Ao se estabelecer o dever de que a tributação seja realizada por meio de lei se assegura, na maior medida possível, a participação democrática dos cidadãos nas decisões que levarão à restrição de suas liberdades, garantindo-lhes tanto conhecimento prévio acerca das consequências jurídicas a serem aplicadas no futuro à sua conduta do presente, como a certeza de que haverá tratamento isonômico entre contribuintes a partir da verificação concreta da mesma hipótese. O fato de isso também gerar uma proibição é uma decorrência natural de qualquer norma prescritiva. Veja-se que mesmo os novos princípios, tidos como “positivos e afirmativos”, poderiam também ser interpretados a partir desse mesmo ângulo limitador: afirmar que o sistema tributário deve ser justo é o mesmo que afirmar que é proibido que ele seja injusto, assim como prescrever que o sistema deve ser simples é a mesma coisa que determinar que é vedado que ele seja complexo – sem que isso altere de nenhum modo o estado de coisas a ser promovido pelas referidas normas.

O essencial é reconhecer que todos esses princípios, ainda que com características próprias, funções específicas e eficácias diversas, são garantias asseguradas aos contribuintes. A intitulação desses princípios como garantias do contribuinte e, nesse sentido, como limitações ao Estado, contudo, não altera seu caráter principiológico, de norma que estabelece um estado de coisas a ser promovido, ainda que, ao mesmo tempo, imponha prescrições proibitivas de determinados comportamentos na forma de regras. Em outras palavras, o fundamental é reconhecer o caráter garantista dessas prescrições, ou seja, que essas limitações são garantias do contribuinte em face do exercício do poder de tributar e não garantias do Estado. O termo garantia tem, necessariamente, uma conotação protetiva, contra o exercício abusivo do poder. Mas, ainda que isso não bastasse, o próprio constituinte nomeou boa parte destas garantias como “Limitações do Poder de Tributar”, esclarecendo que essas têm como destinatário o cidadão submetido ao exercício do poder estatal – nunca o contrário. Com a ressalva de dizer o óbvio, as limitações ao poder de tributar diminuem a esfera de poder do Estado e não a aumentam25. As limitações constitucionais ao poder de tributar, nesse sentido, “não têm mão dupla”, para usar a expressão de Derzi, atinente à segurança jurídica, mas também plenamente aplicável às demais limitações26.
|---|
Objetivo: Prossiga o texto sobre as limitações ao poder de tributar, começando logo depois da última frase apresentada.

Conteúdo dos dados:
|---|
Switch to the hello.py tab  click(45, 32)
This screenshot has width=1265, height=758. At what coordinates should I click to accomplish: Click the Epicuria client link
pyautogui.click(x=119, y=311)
|---|
Resposta:
Ainda nesse ponto, é preciso mencionar que as conclusões no sentido de que teria havido uma ruptura principiológica também não se sustenta diante do exame objetivo dos novos dispositivos inseridos pela EC n. 132/2023. Isso porque o exame detalhado dessa centena de dispositivos incluídos ou modificados demonstra que, por um lado, houve expressa remissão nessas novas regras ao disposto exatamente no art. 150 da Constituição, como forma de tornar ainda mais explícita a conclusão que já decorreria do Sistema Constitucional no sentido de que esse rol de garantias segue vigente e plenamente eficaz, sem qualquer alteração, mesmo nesse novo regime de tributação indireta prescrito pela Reforma Tributária; e, por outro, houve excepcionalmente a explícita determinação da inaplicabilidade dessas garantias quando se entendeu pertinente.

Dois exemplos ilustram essas situações. Primeiro, o art. 149-B, que define que o IBS e a CBS observarão as mesmas regras em relação a fatos geradores, bases de cálculo, hipóteses de não incidência e sujeitos passivos, imunidades; regimes específicos, diferenciados ou favorecidos de tributação e regras de não cumulatividade e de creditamento, em seu parágrafo único é explícito em fazer referência ao dever de obediência das regras de imunidade prescritas pelo art. 150, inciso VI (“Os tributos de que trata o caput observarão as imunidades previstas no art. 150, VI”). Segundo, o art. 130, § 1º, incluído pela EC n. 132/2023 no Ato das Disposições Constitucionais Transitórias e que trata sobre a fixação das alíquotas de referência dos tributos previstos nos arts. 156-A (IBS) e 195, inciso V (CBS). define explicitamente que “as alíquotas de referência serão fixadas no ano anterior ao de sua vigência, não se aplicando o disposto no art. 150, III, ‘c’, da Constituição Federal, com base em cálculo realizado pelo Tribunal de Contas da União”. Isso significa que a EC n. 132/2023 expressamente previu a inaplicabilidade da anterioridade nonagesimal à definição de alíquotas do IBS e da CBS. Essa referência é fundamental porque o § 1º do art. 150 explicita o rol de impostos sujeitos à anterioridade de exercício e à anterioridade nonagesimal, sendo que o IBS e a CBS, enquanto tributos criados via Emenda à Constituição, precisavam ter esse ponto elucidado. Desse modo, esses dispositivos são ilustrativos a demonstrar que o constituinte derivado reconheceu a plena validade e vigência das limitações constitucionais ao poder de tributar, apontando expressamente quando uma delas seria inaplicável, o que ao invés de reforçar a tese de ruptura do sistema, atesta a sua permanência.

Logo, as considerações tecidas até aqui demonstram que não há qualquer fundamento normativo que sustente a conclusão de que as limitações constitucionais teriam sofrido algum tipo de modificação ou deveriam ser interpretadas de uma forma diversa, com maior espaço para a promoção da solidariedade e da justiça fiscal a partir do novo desenho constitucional posto. Para usar uma analogia simplória, a reforma de um cômodo de uma residência não significa a alteração necessariamente das suas fundações. É exatamente o que se verifica nesse caso: alterou-se uma parte relevante da residência, derrubando inclusive paredes entre determinados cômodos, o que não significa, porém, que se tenha derrubado a casa inteira. Longe disso. As fundações e a maior parte dos demais cômodos seguem exatamente iguais ao que eram antes dessa reforma.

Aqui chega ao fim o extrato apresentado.